The above graphs were generated using the graph_feature function. These feature lineage graphs help to visually show how primitives were stacked to generate a feature.

For a DataFrame that lists and describes each built-in primitive in Featuretools, call ft.list_primitives().

[3]:

ft.list_primitives().head(5)

[3]:

	name	type	description	valid_inputs	return_type
0	first	aggregation	Determines the first value in a list.	<ColumnSchema>	None
1	kurtosis	aggregation	Calculates the kurtosis for a list of numbers	<ColumnSchema (Logical Type = Double) (Semanti...	<ColumnSchema (Logical Type = Double) (Semanti...
2	num_zero_crossings	aggregation	Determines the number of times a list crosses 0.	<ColumnSchema (Semantic Tags = ['numeric'])>	<ColumnSchema (Logical Type = Integer) (Semant...
3	count_below_mean	aggregation	Determines the number of values that are below...	<ColumnSchema (Semantic Tags = ['numeric'])>	<ColumnSchema (Logical Type = IntegerNullable)...
4	count_greater_than	aggregation	Determines the number of values greater than a...	<ColumnSchema (Semantic Tags = ['numeric'])>	<ColumnSchema (Logical Type = Integer) (Semant...

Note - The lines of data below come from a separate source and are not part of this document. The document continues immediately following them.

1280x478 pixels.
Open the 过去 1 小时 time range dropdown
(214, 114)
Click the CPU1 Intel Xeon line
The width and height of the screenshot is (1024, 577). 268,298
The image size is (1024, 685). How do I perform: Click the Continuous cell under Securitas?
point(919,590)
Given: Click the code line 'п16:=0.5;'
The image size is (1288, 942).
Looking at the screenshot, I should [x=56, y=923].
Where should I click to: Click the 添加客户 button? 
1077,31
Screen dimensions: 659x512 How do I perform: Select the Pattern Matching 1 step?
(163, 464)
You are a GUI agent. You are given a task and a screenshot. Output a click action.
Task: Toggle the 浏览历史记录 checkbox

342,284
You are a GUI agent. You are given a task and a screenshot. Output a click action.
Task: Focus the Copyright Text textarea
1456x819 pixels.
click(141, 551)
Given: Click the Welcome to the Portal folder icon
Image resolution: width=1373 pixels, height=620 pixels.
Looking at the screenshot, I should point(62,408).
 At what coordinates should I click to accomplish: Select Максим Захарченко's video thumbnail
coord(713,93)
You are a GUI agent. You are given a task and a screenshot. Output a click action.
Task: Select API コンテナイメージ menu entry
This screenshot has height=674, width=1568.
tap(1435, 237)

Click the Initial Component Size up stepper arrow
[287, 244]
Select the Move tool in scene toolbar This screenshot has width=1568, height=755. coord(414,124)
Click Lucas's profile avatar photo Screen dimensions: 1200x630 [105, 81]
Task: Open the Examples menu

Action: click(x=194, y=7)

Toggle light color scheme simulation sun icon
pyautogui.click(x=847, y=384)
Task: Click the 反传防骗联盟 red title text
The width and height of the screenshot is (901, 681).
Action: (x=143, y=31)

For a DataFrame of metrics that summarizes various properties and capabilities of all of the built-in primitives in Featuretools, call ft.summarize_primitives().

[4]:

ft.summarize_primitives()

[4]:

	Metric	Count
0	total_primitives	203
1	aggregation_primitives	65
2	transform_primitives	138
3	unique_input_types	23
4	unique_output_types	22
5	uses_multi_input	50
6	uses_multi_output	2
7	uses_external_data	1
8	are_controllable	87
9	uses_address_input	0
10	uses_age_input	0
11	uses_age_fractional_input	0
12	uses_age_nullable_input	0
13	uses_boolean_input	18
14	uses_boolean_nullable_input	12
15	uses_categorical_input	0
16	uses_country_code_input	0
17	uses_currency_code_input	0
18	uses_datetime_input	68
19	uses_double_input	4
20	uses_email_address_input	2
21	uses_filepath_input	1
22	uses_ip_address_input	0
23	uses_integer_input	4
24	uses_integer_nullable_input	0
25	uses_lat_long_input	6
26	uses_natural_language_input	17
27	uses_ordinal_input	4
28	uses_person_full_name_input	3
29	uses_phone_number_input	0
30	uses_postal_code_input	2
31	uses_sub_region_code_input	0
32	uses_timedelta_input	0
33	uses_url_input	3
34	uses_unknown_input	0
35	uses_numeric_tag_input	87
36	uses_category_tag_input	11
37	uses_index_tag_input	1
38	uses_time_index_tag_input	29
39	uses_date_of_birth_tag_input	1
40	uses_ignore_tag_input	0
41	uses_passthrough_tag_input	0
42	uses_foreign_key_tag_input	1

Defining Custom Primitives#

The library of primitives in Featuretools is constantly expanding. Users can define their own primitive using the APIs below. To define a primitive, a user will

Specify the type of primitive Aggregation or Transform
Define the input and output data types
Write a function in python to do the calculation
Annotate with attributes to constrain how it is applied

Once a primitive is defined, it can stack with existing primitives to generate complex patterns. This enables primitives known to be important for one domain to automatically be transfered to another.

[5]:

import pandas as pd
from woodwork.column_schema import ColumnSchema
from woodwork.logical_types import Datetime, NaturalLanguage

from featuretools.primitives import AggregationPrimitive, TransformPrimitive
from featuretools.tests.testing_utils import make_ecommerce_entityset

Simple Custom Primitives#

[6]:

class Absolute(TransformPrimitive):
    name = "absolute"
    input_types = [ColumnSchema(semantic_tags={"numeric"})]
    return_type = ColumnSchema(semantic_tags={"numeric"})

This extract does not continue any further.